2018’de Ne Olur?
2018 yılının ilk günlerini yaşıyoruz. İş alemi olarak beklentilerin üzerinde hacimlere ulaştığımız bir yılı geride bıraktık. Her işletme geçmiş yılları dikkate alarak 2018 yılına dair bir bütçe oluşturdu. Her ne kadar belirsizlikler olsa bile işletmelerimiz bunları mutlaka dikkate almışlardır diye düşünüyorum. 2018 yılına ait hem küresel ölçekte hem de ülkemiz ölçeğinde ekonomik anlamda neler ile karşılaşabiliriz bunlara değinelim.

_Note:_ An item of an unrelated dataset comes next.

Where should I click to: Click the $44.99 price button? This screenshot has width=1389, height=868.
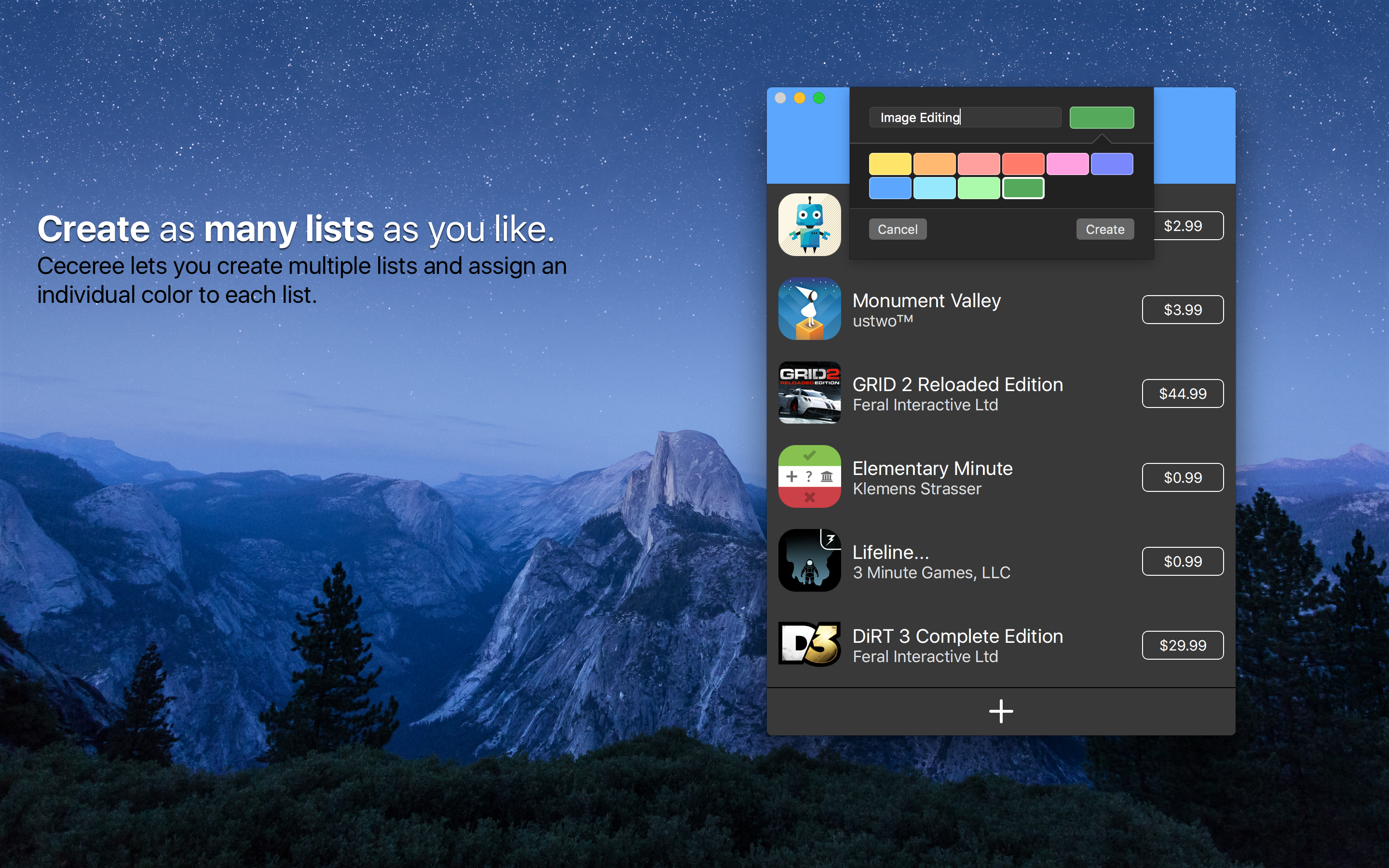point(1183,394)
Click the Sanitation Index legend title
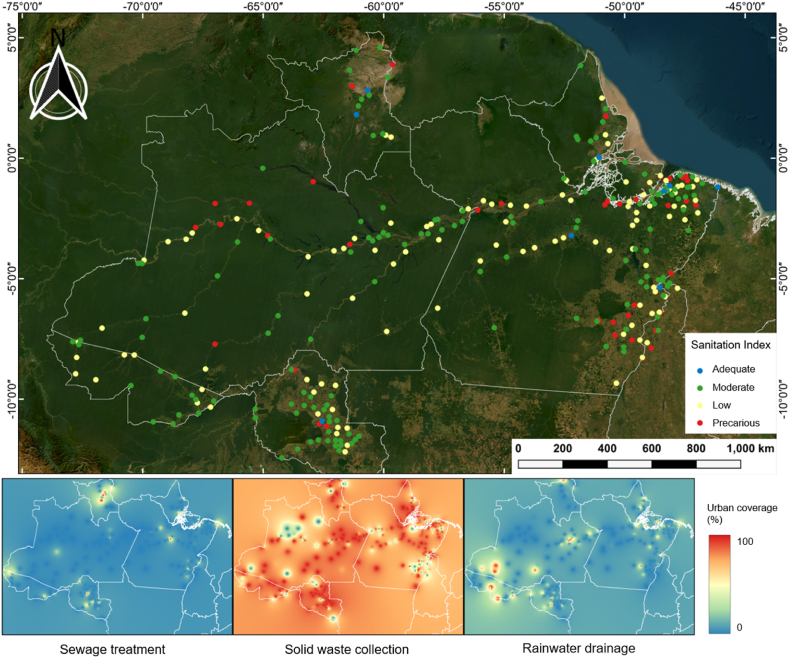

2017 yılına girerken en öncelikli meselemiz büyüme idi. Küresel olarak yıllardır uygulanan bol para politikalarına rağmen bir türlü gerçekleşmeyen büyüme rakamları 2017 yılında adeta patladı. 2017 yılının 3.çeyrek rakamlarına göre ABD hariç küresel büyüme % 3,5 civarında. Amerika’nın büyüme oranları dikkate alındığında oranın % 4 civarında olacağını söyleyebiliriz. Bu devreden miras ışığında 2018 yılının ilk yarısında büyüme trendinin devamını öngörmekteyim. Bu ekonomik canlılık Türkiye’nin dış pazarlarını canlandıracak dolayısıyla ihracatımıza ve toplam talebimize olumlu katkı yapacaktır.
Türkiye’nin büyüme rakamlarına baktığımızda 2017 yılında en önemli kazanımımız uzun bir aradan sonra artış gösteren yatırım harcamalarımızdır. Bu kalemde yaşanan gelişmenin 2018 yılında da devam etmesi en büyük temennimdir. Yılın ikinci yarısında dünyada uygulanan para politikalarına paralel olarak büyüme rakamlarının bir miktar düşmesini bekleyebiliriz. Fakat orta vadeli programda açıklanan % 5 civarındaki büyüme rakamları gerçekçi diye düşünüyorum.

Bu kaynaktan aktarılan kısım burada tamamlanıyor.